NASHVILLE, Tenn. — The Nashville Predators couldn’t hold off a red-hot Vancouver Canucks squad Thursday night at Bridgestone Arena, falling 4–3 despite a strong showing from their depth lines and penalty killers.
The Predators opened the scoring just three minutes into the contest when Nino Niederreiter buried his first of the season off a crisp feed from Lawson Crouse. The Canucks, however, capitalized late as Leon Draisaitl evened things up with a wrister past Jake Allen at 19:12, giving Vancouver momentum heading into the intermission.
The middle frame saw both teams trade blows in quick succession. Vancouver took its first lead when Sam Reinhart converted on the power play, finishing a setup from Moritz Seider and Draisaitl.
But Nashville answered back swiftly — rookie Maxim Tsyplakov notched his first NHL goal at 17:15, finishing a smart feed from Ty Dellandrea.
Just 11 seconds later, Brian Dumoulin gave Nashville a brief 3–2 edge with a seeing-eye shot through traffic off passes from Reilly Smith and Nick Jensen.
However, the Canucks struck back late again, with Reinhart recording his second of the night at 19:31 — this time off a setup from Mark Stone — knotting the score at 3–3 heading into the final period.
A costly high-sticking penalty to Lawson Crouse early in the third gave Vancouver its opening. Defenseman Gustav Forsling made Nashville pay, blasting home a power-play goal at 8:33 that would stand as the winner.
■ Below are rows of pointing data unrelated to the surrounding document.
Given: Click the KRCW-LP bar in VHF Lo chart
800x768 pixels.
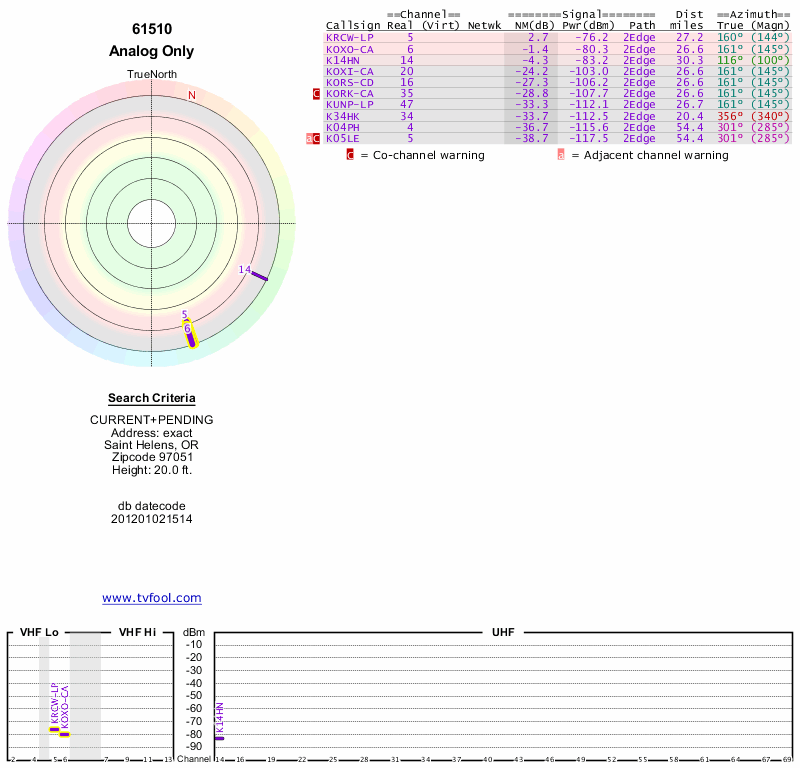Looking at the screenshot, I should click(54, 729).
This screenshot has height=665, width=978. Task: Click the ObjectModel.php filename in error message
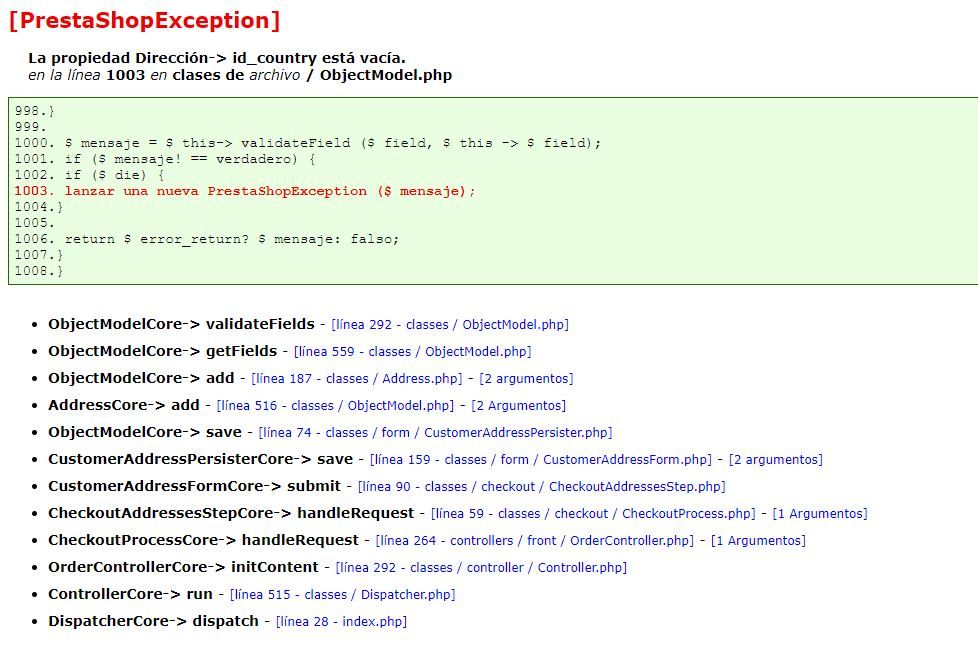point(386,75)
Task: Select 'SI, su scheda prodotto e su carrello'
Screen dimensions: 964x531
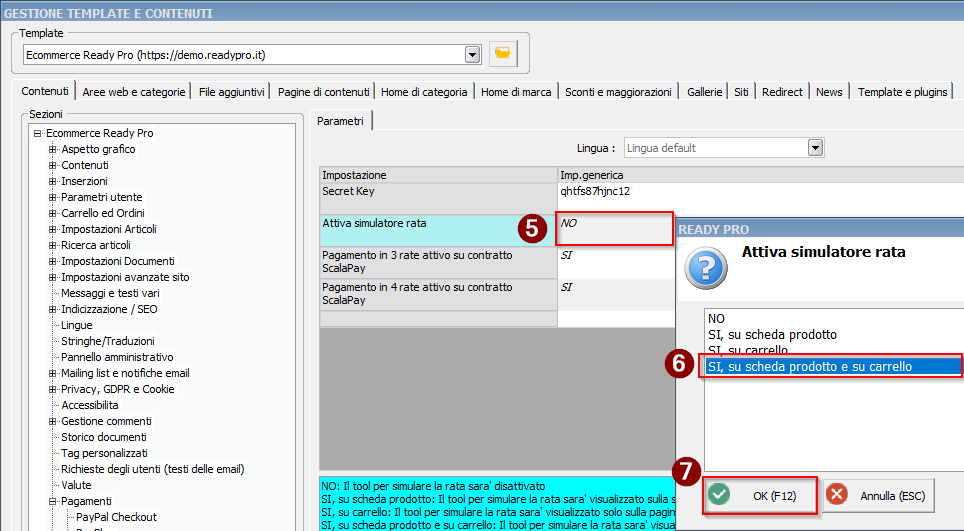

The Predators pushed late, but Vancouver netminder Darcy Kuemper stood tall, stopping 20 of 23 shots to secure his sixth win of the year.
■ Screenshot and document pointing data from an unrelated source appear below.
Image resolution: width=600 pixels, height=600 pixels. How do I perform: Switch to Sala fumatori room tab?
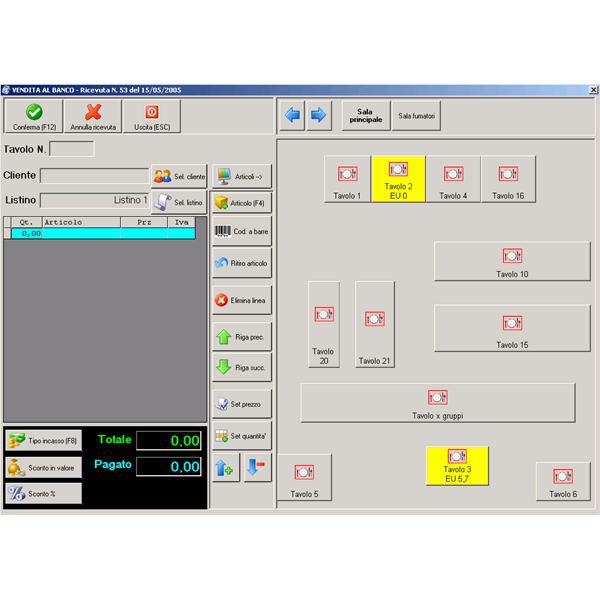(416, 116)
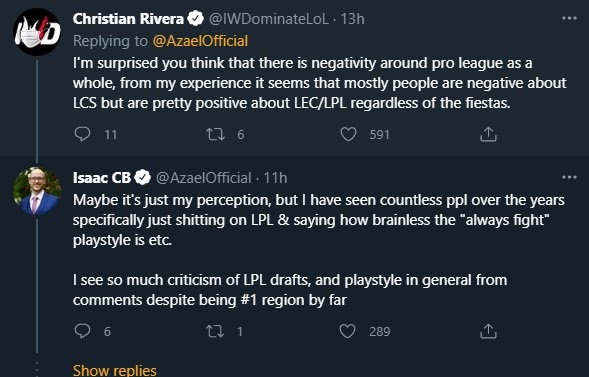
Task: Share Isaac CB's tweet
Action: (488, 331)
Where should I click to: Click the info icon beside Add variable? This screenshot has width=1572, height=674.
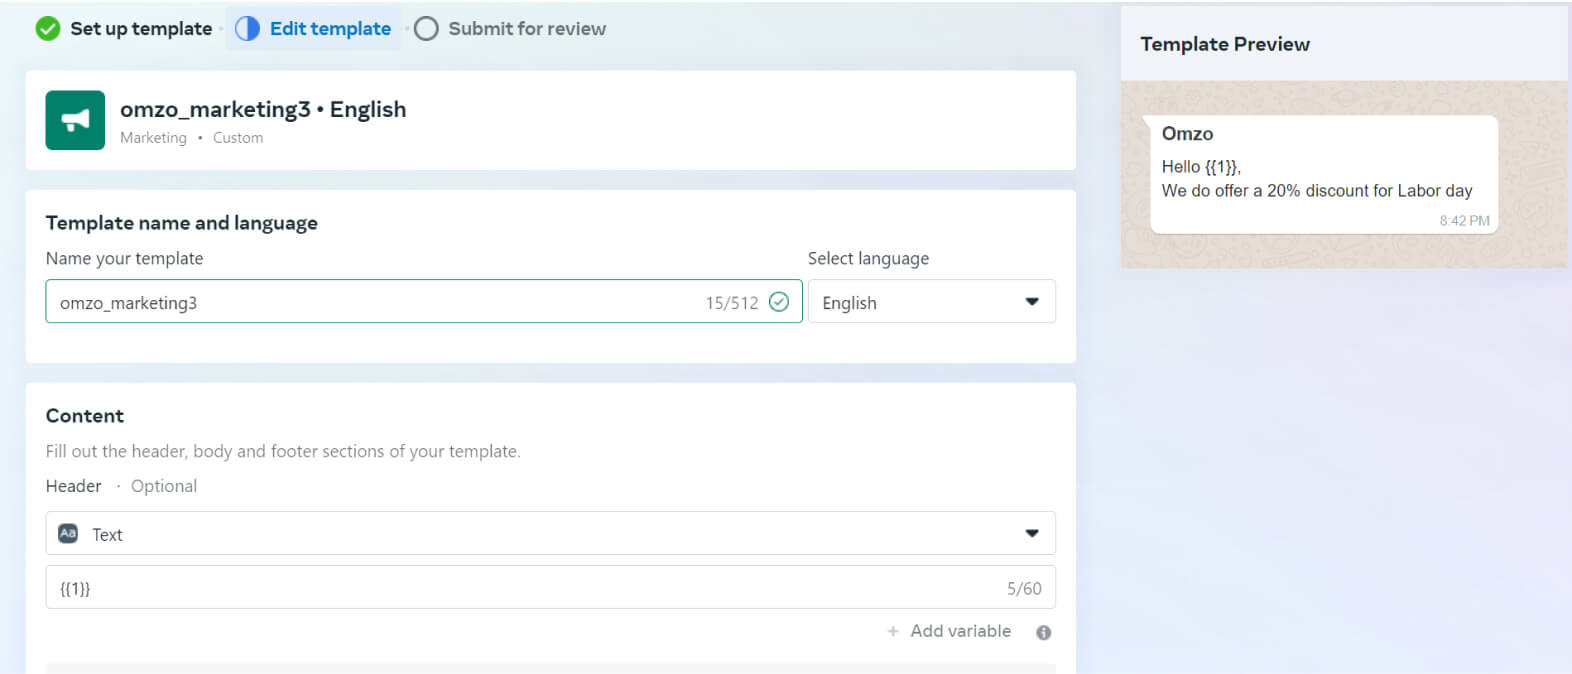tap(1043, 632)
Jake Allen stopped 25 of 29 in net for Nashville, falling to 2–5–0 on the season.
Nashville went 0-for-2 on the power play, while Vancouver converted twice on six chances.
Attendance was a packed 18,000 at Bridgestone Arena, bringing in over $2.2 million in total game revenue.
Sam Reinhart (2G), Leon Draisaitl (1G, 1A), and Gustav Forsling (1G) were named the game’s three stars.
“We played with the right intent tonight,” said Predators head coach Lane Lambert. “But discipline hurt us. You can’t give that kind of power play six chances and expect to survive.”
“We’re right there in these games,” added Brian Dumoulin, who scored for the fourth time this season. “It’s small breakdowns, but they’re costing us points. We’ve got to tighten up.”